-- JOB --
Render the lines between the one containing "Identify the location of event-glyph: 起." and the one containing "address-dropdown-icon is located", inclusive, as a numbered list, omitting blank lines and leaving out the pictures.

======

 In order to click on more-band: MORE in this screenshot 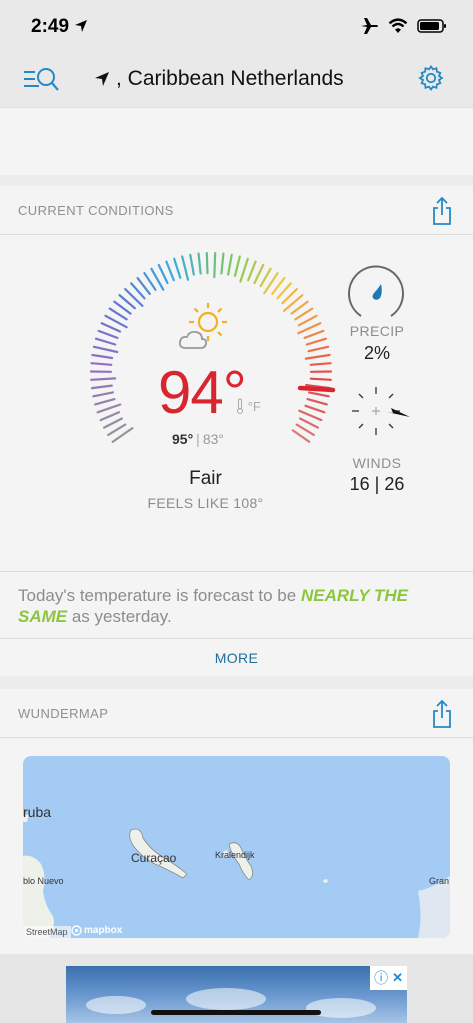, I will do `click(236, 657)`.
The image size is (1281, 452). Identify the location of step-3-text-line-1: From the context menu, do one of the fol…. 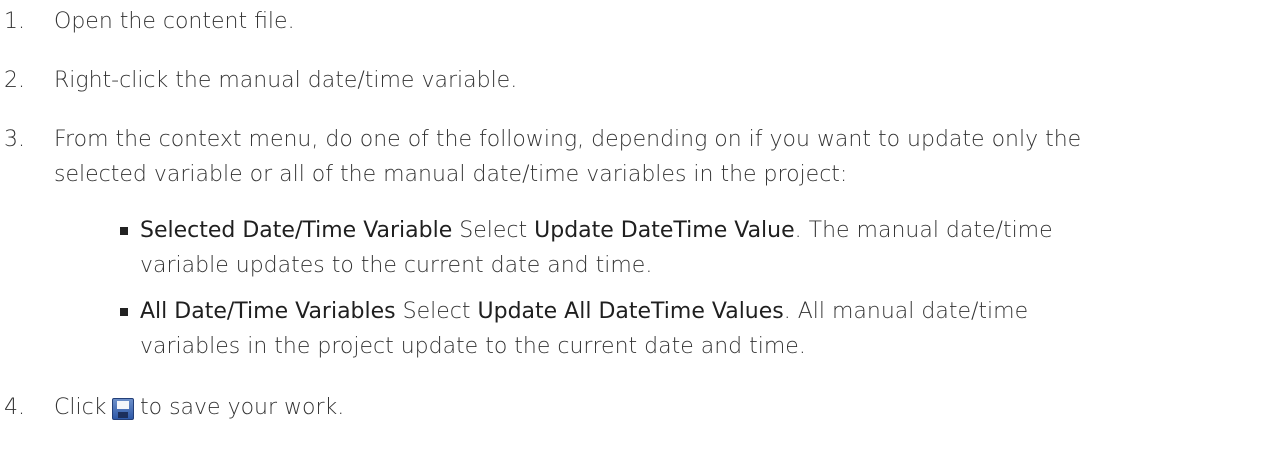
(568, 140).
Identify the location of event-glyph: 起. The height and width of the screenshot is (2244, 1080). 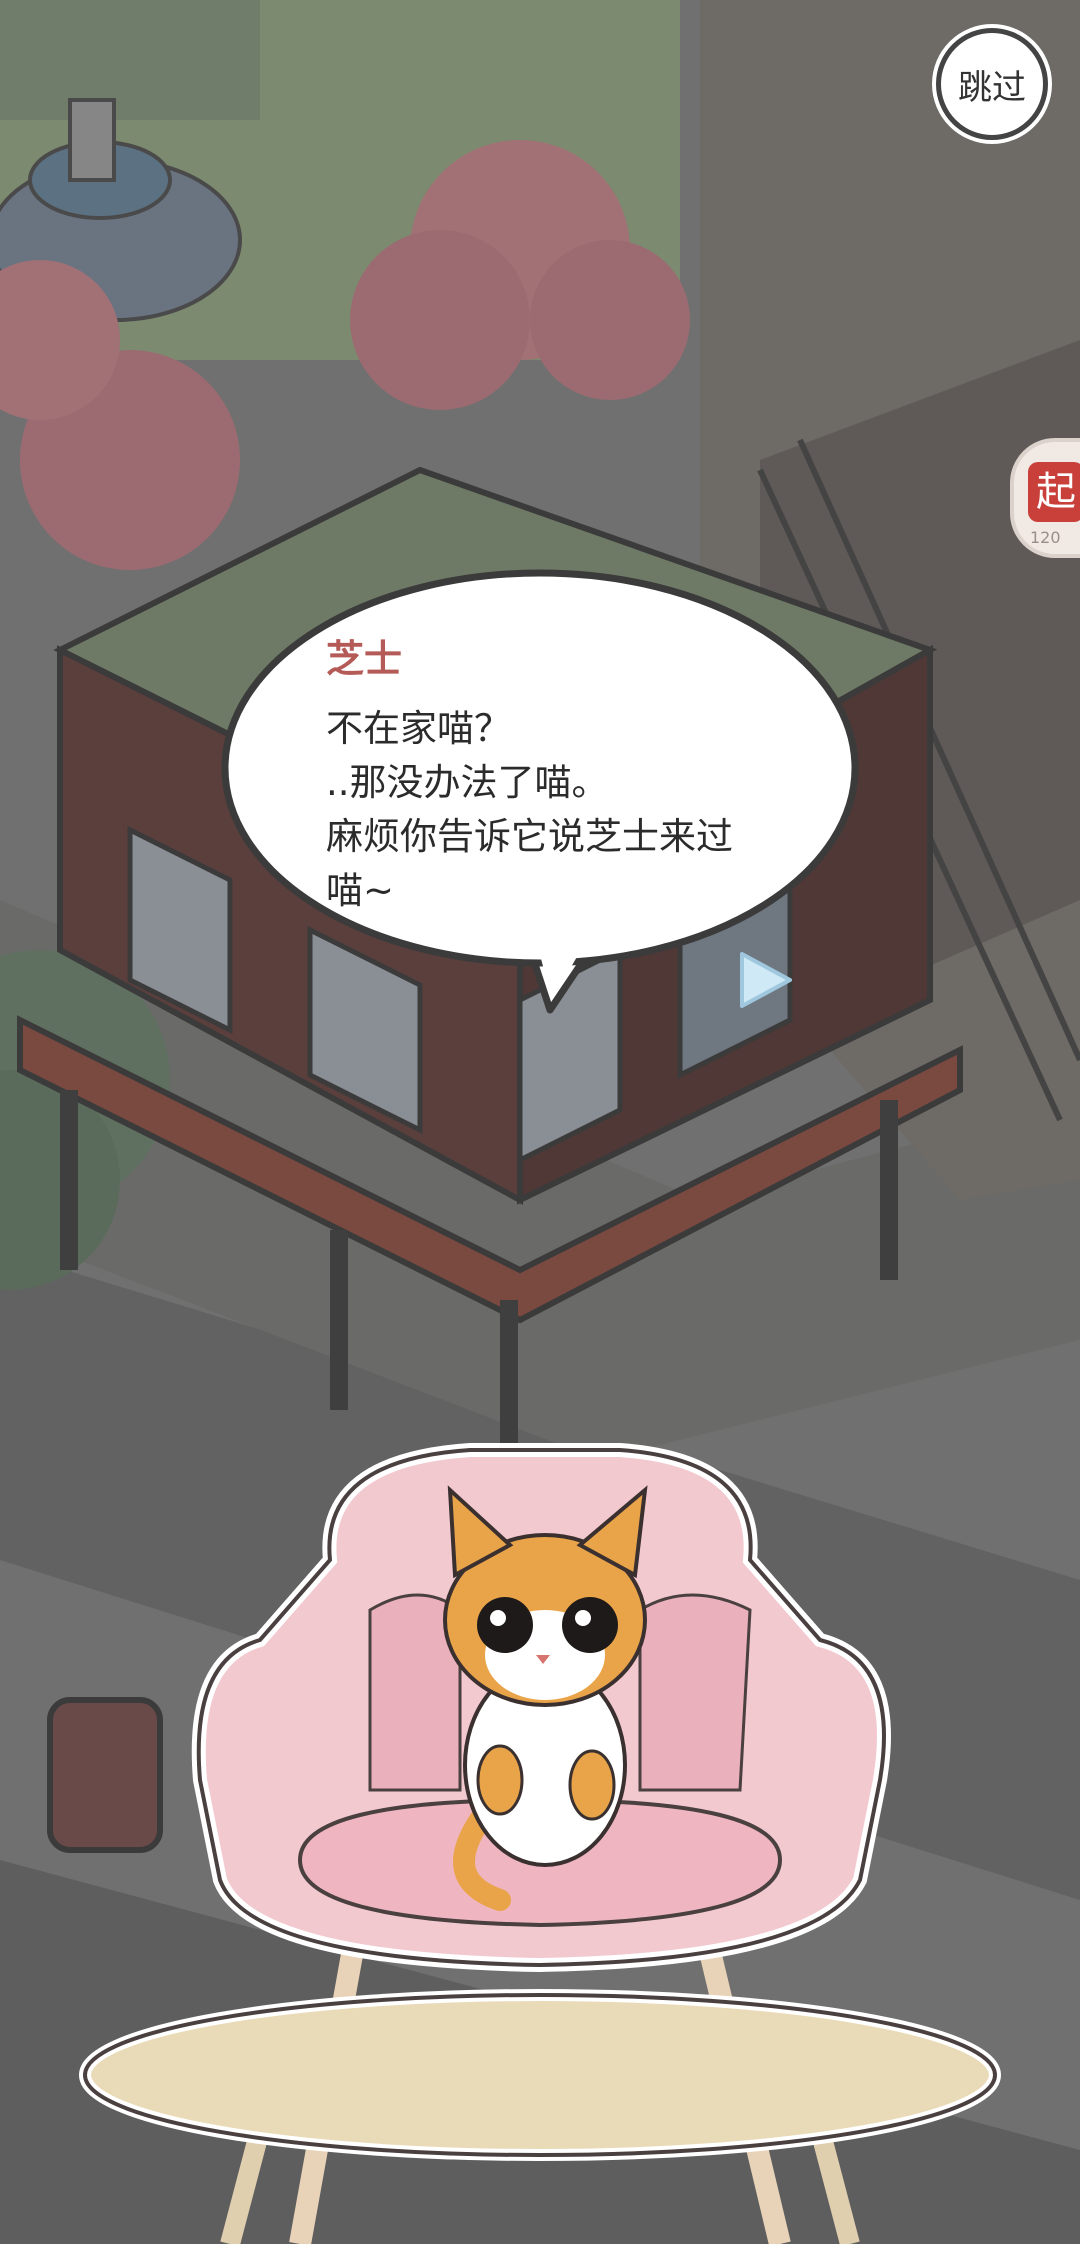
(1054, 492).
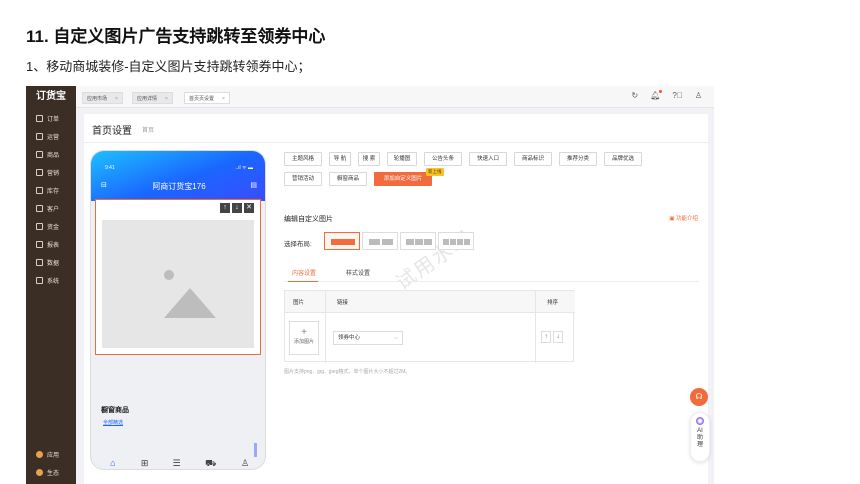 This screenshot has height=484, width=860. Describe the element at coordinates (178, 284) in the screenshot. I see `image-placeholder` at that location.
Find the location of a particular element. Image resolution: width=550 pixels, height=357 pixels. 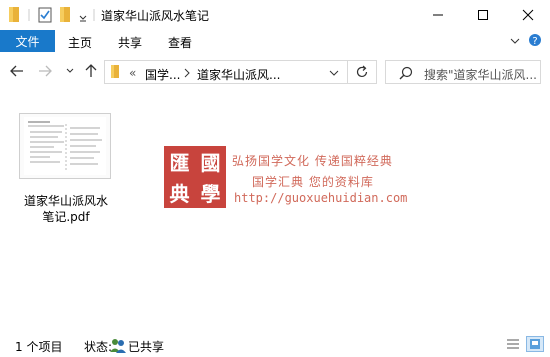

address-dropdown-icon is located at coordinates (334, 73).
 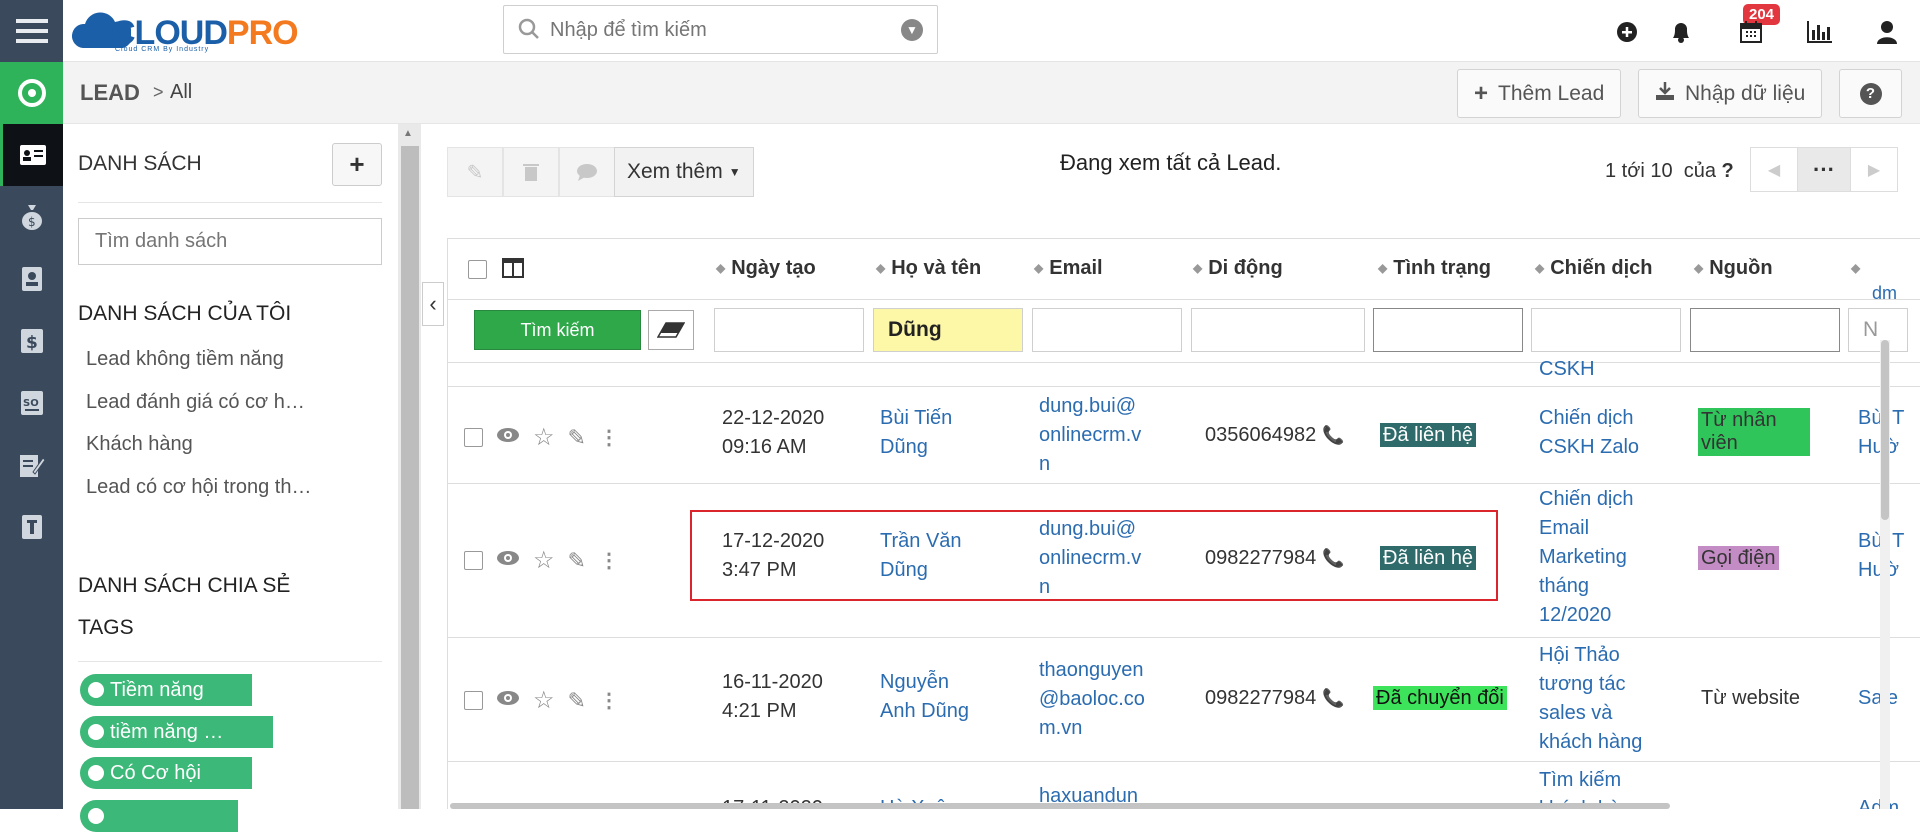 I want to click on sidebar-list-item: Khách hàng, so click(x=140, y=444).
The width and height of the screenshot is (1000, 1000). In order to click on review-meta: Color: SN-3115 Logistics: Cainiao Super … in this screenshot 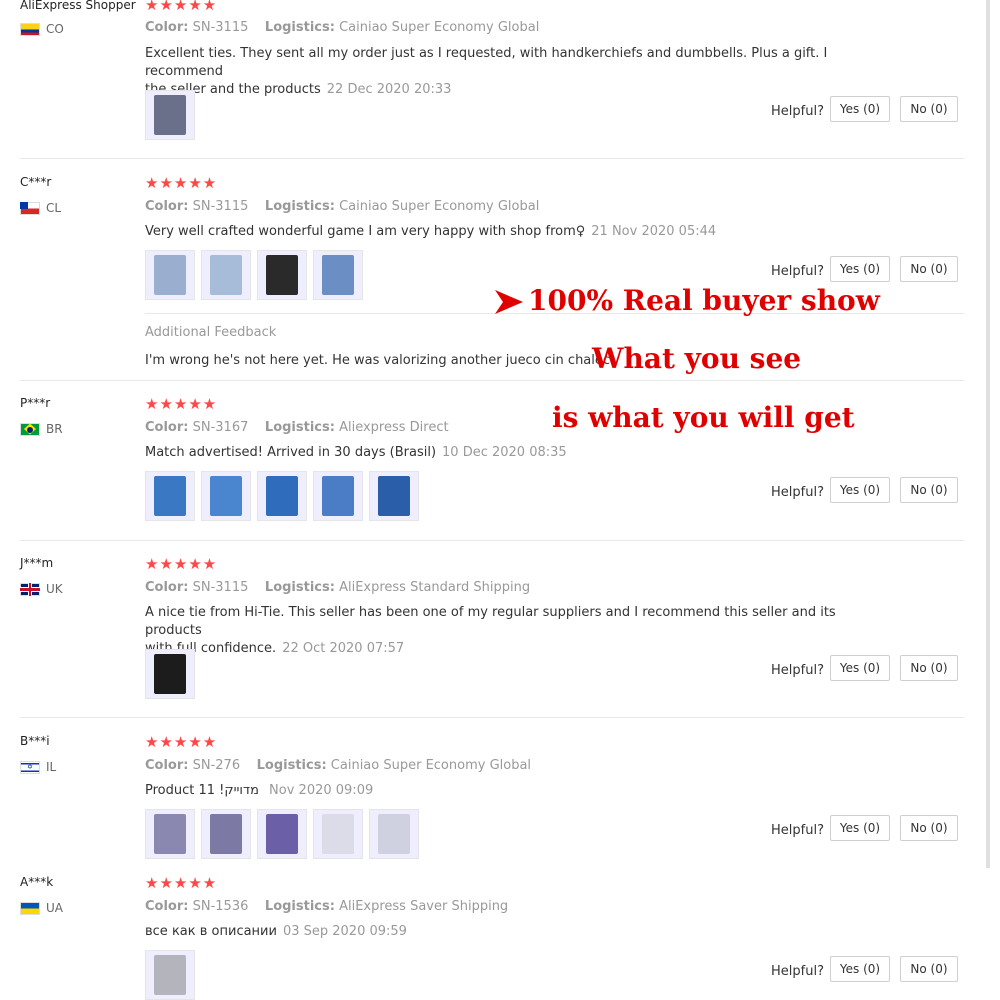, I will do `click(342, 28)`.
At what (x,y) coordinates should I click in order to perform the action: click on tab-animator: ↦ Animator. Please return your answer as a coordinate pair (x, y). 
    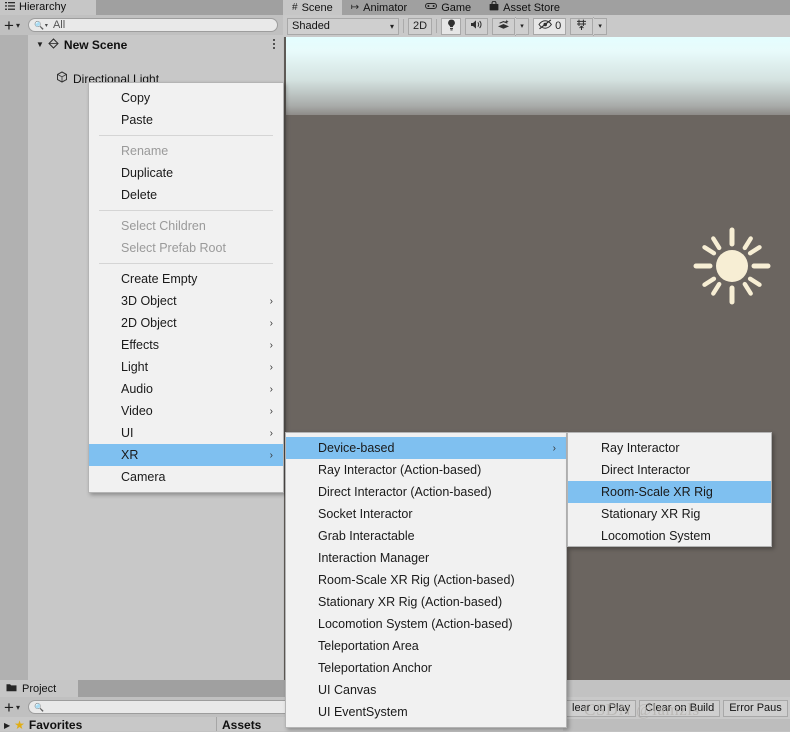
    Looking at the image, I should click on (379, 8).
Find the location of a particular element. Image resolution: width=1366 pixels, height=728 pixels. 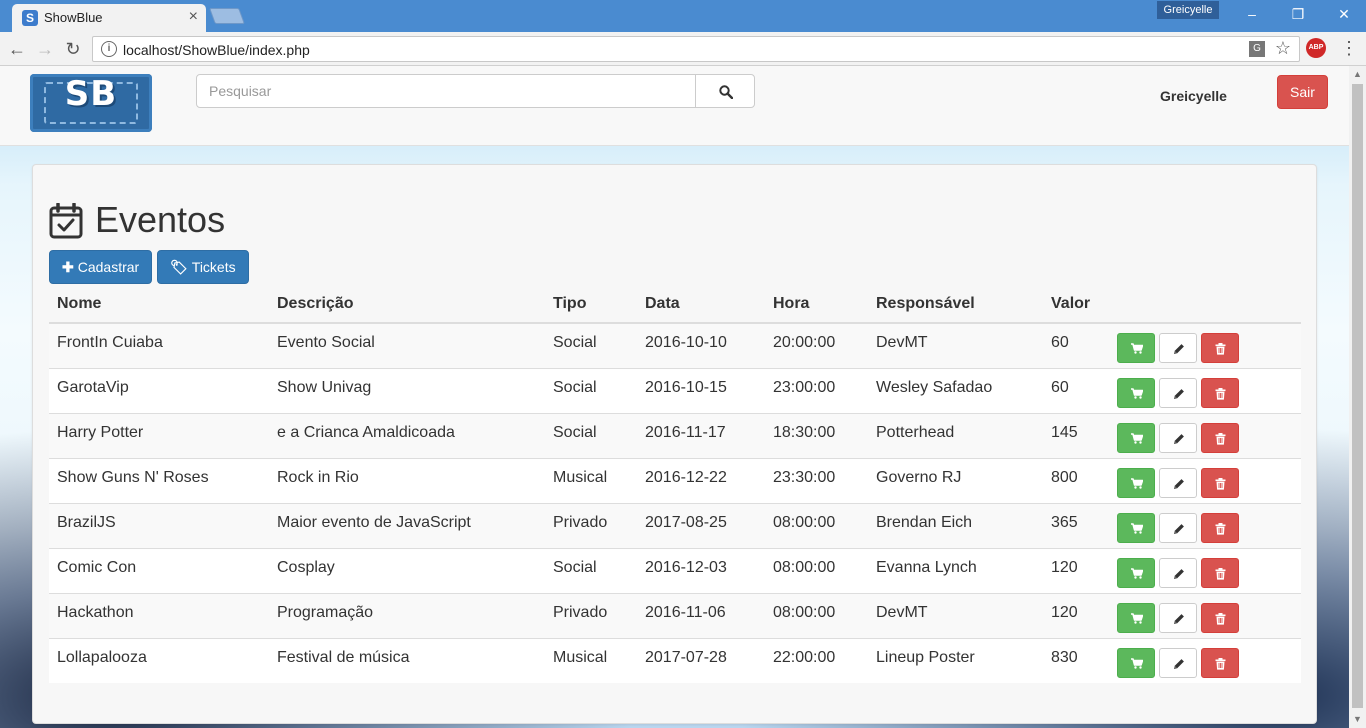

======

-- SOLUTION FOR THIS PROBLEM --
1. Identify the location of event-glyph: 起. The height and width of the screenshot is (2244, 1080). 
2. (1054, 492).
3.  This screenshot has height=484, width=860. Describe the element at coordinates (178, 284) in the screenshot. I see `image-placeholder` at that location.
4. Find the location of a particular element. Image resolution: width=550 pixels, height=357 pixels. 
5. address-dropdown-icon is located at coordinates (334, 73).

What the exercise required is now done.